Les étrangers, les migrants illégaux volent nos emplois, profitent de notre protection sociale, commettent des crimes, des vols. Ils doivent quitter le pays et le gouvernement doit remettre de l’ordre.
Ces propos tenus de plus en plus en Europe sont également entendus en Afrique du Sud où des manifestations violentes ont lieu. Au moins cinq morts depuis quelques semaines. Des organisations xénophobes, des groupes de citoyens avaient lancé un ultimatum exigeant que les étrangers sans papiers quittent le territoire avant le 30 juin. Plus de 25 000 sont partis, souvent rapatriés par avion ou bus par leur pays d’origine, l’Ouganda, le Nigeria, le Malawi, le Ghana, le Zimbabwe, le Mozambique et même le Sénégal.
Quelque 3 millions d’étrangers vivent en Afrique du Sud, soit 5% de la population -une proportion moindre que dans la plupart des pays européens- et la grande majorité est arrivée entre 2000 et 2015. Ils participent activement à l’économie, travaillant dans le commerce, le bâtiment et les services domestiques. Selon une étude de la Banque mondiale réalisée en 2018, chaque travailleur immigré a créé environ deux emplois pour des Sud-Africains entre 1996 et 2011, principalement grâce à l’entrepreneuriat et aux dépenses des immigrés dans l’économie locale.

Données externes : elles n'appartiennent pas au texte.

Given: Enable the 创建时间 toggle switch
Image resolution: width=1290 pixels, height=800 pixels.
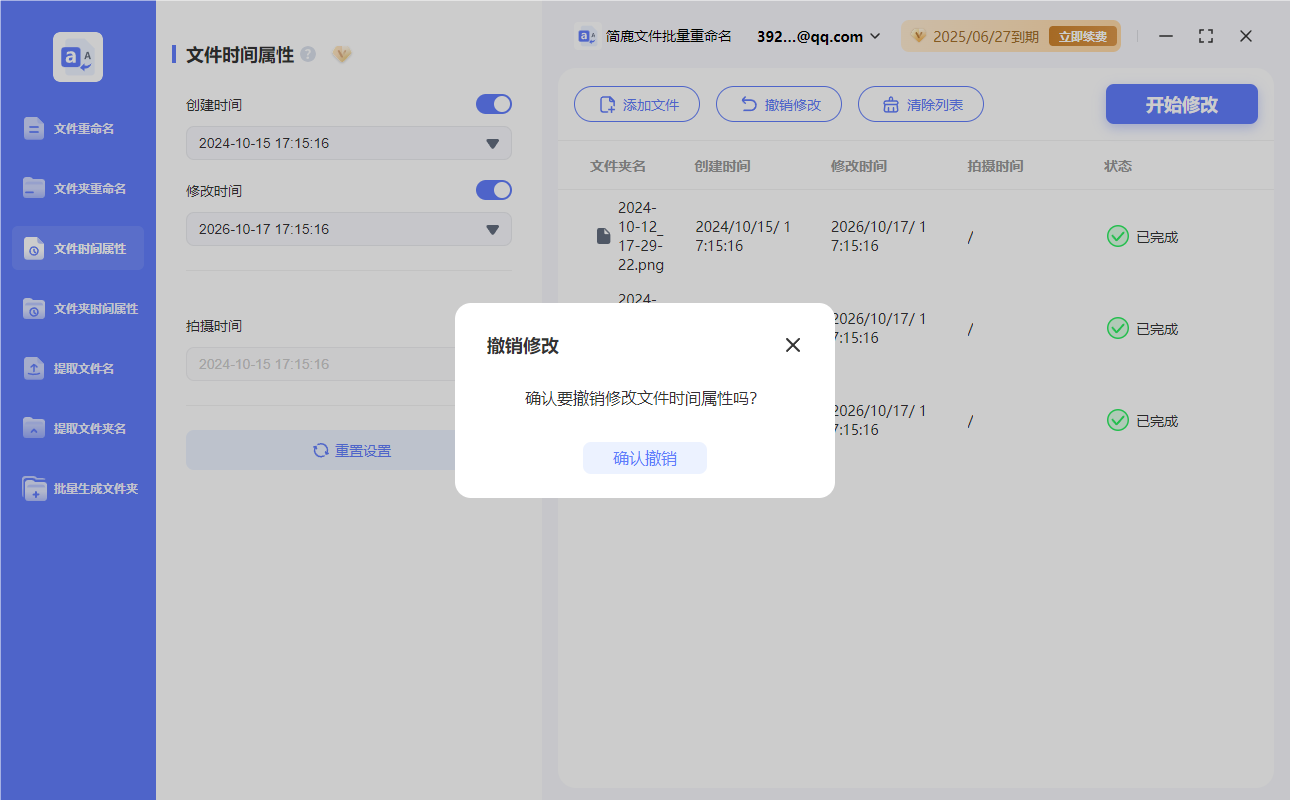Looking at the screenshot, I should [x=493, y=104].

Les accusations portées contre les migrants sont donc fausses. Et l’on est loin de la Freedom Charter de 1955 de l’ANC et ses alliés durant la lutte contre l’apartheid qui stipulait que le pays « appartient à tous ceux qui y vivent ». Mais l’Afrique du Sud a beau avoir la première économie d’Afrique, elle est aussi le pays le plus inégalitaire. 10% de la population détient 81% des richesses, tandis que 60% n’en possède que 7%. Le chômage est passé d’environ 20 % à la fin de l’apartheid à 33% aujourd’hui, plus de 60 % chez les 15-24 ans. L’étranger devient le bouc émissaire. Ce n’est d’ailleurs pas nouveau : depuis 2008, l’Afrique du Sud a été secouée par plusieurs épisodes xénophobes, parfois bien plus meurtriers. Le premier, en 2008, a fait une soixantaine de morts. Des mouvements du même type endeuillèrent encore le pays, notamment en 2015, 2016, 2019.
Les analystes notent qu’il est plus facile de s’en prendre aux immigrés que de s’attaquer aux causes réelles comme la mauvaise gouvernance, la corruption ou la criminalité – une soixantaine d’homicides par jour. Sans oublier l’héritage de l’apartheid…

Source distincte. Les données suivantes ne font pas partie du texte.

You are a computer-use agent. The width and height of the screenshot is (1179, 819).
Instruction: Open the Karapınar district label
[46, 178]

Plusieurs organisations appellent à manifester contre les étrangers, notamment l’Opération Dudula, un mouvement de la société civile né à Soweto en 2021-2022, une organisation menée par un chef traditionnel zoulou et March and March (« Marcher et Marcher », en français) qui serait, en sous-main, animé par l’ancien président Jacob Zuma et son parti, Umkhonto we Sizwe (MK), créé fin 2023. Ces organisations disposent de moyens financiers importants mais souvent obscurs. Elles ont des buts politiques et chercheraient à mobiliser en leur faveur les 42 % de la population opposés à toute forme d’immigration -contre un tiers en 2021- dans l’optique des élections municipales du 4 novembre.
Le président Cyril Ramaphosa affirme que l’Afrique du Sud ne doit pas répondre à l’immigration par la xénophobie, ni même par « l’afrophobie » mais il durcit sa politique migratoire en renforçant les contrôles aux frontières, en multipliant les expulsions et inspections dans les entreprises employant des immigrés. Il appelle aussi les pays africains à s’attaquer aux crises économiques et de gouvernance qui alimentent les migrations.